Damon Young is co-appointed with the department of French and is affiliated with the Program in Critical Theory, the Berkeley Center for New Media, the Institute for European Studies, the Department of Rhetoric and the Department of Gender & Women's Studies. He teaches courses on art cinema, on sexuality and media, and on topics in digital media and film theory (including classical film theory, phenomenology, psychoanalysis, semiotics, feminist and queer theory). His first book, Making Sex Public and Other Cinematic Fantasies was published in the Theory Q series at Duke University Press in 2018, and shortlisted for the 2019 Association for the Study of the Arts of the Present Book Prize. That book examines fears and fantasies about women’s and queer sexualities—as figures for social emancipation or social collapse–in French and US cinema since the mid-1950s. It also considers the way cinema produces a new model of the private self as it challenges the novel’s dominance in the twentieth century. The latter idea is the basis for Professor Young’s current book project, Century of the Selfie, which explores the technical and technological ground of subjectivity across media forms, and the ways in which online cultures of the self generate new paradigms of communication, affect, and self-relation. Is the self of Rousseau’s Confessions the same as the self of the digital selfie? The inquiry integrates topics in digital media theory with “earlier” questions of language and subjectivity.
Some recent publications include: "The Fantasy of Pornography," in Porn Studies (2024); "The Phatic Self in the Always-On Network," in Autotheories (forthcoming with Duke UP, 2025), "In Defense of Psychoanalytic Film Theory" (in the Oxford Handbook of Film Theory), "Teorema's Death Drive" (Oxford Handbook of Queer Cinema), “Ironies of Web 2.0” (in “How to be Now,” special issue of Post-45, Summer 2019); “Safe Spaces.”

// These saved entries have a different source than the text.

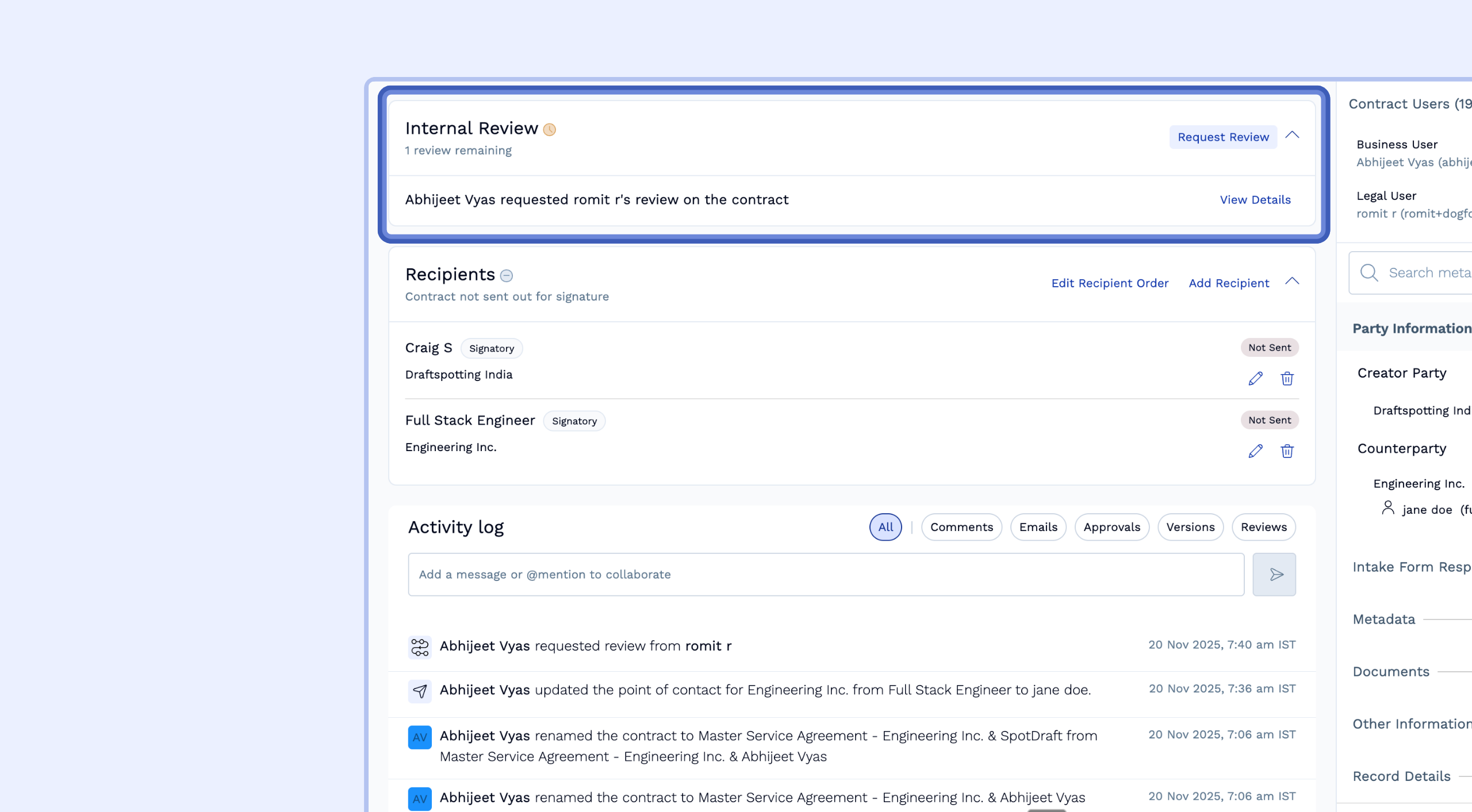Expand the Metadata section in sidebar
This screenshot has width=1472, height=812.
click(1384, 619)
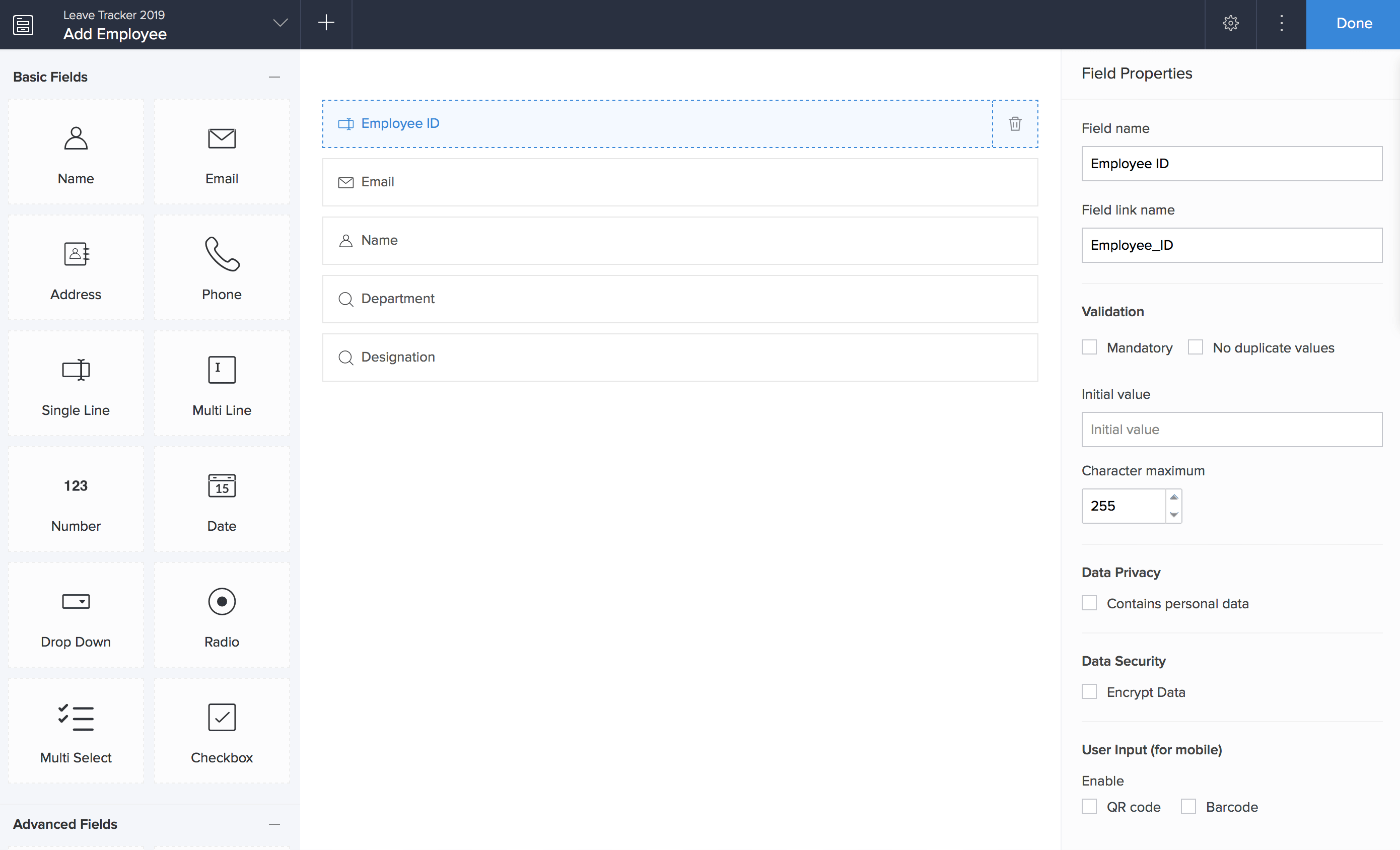Screen dimensions: 1400x850
Task: Add a Date field from palette
Action: coord(222,499)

Before joining the Berkeley faculty, Damon Young was assistant professor and postdoctoral scholar in the Society of Fellows at the University of Michigan. Other honors include the MacGeorge Fellowship at the University of Melbourne; the ACLA Helen Tartar Book Subvention Prize; Regents’ Junior Faculty fellowship; DAAD fellowship; the Norman Jacobson Memorial Teaching Award (2012) and the UC President’s Society of Fellows, as well as the University of Sydney Medal.
Critical theory, Digital media, Film theory, Gender and sexuality studies, Global art cinema (with a focus on French and francophone).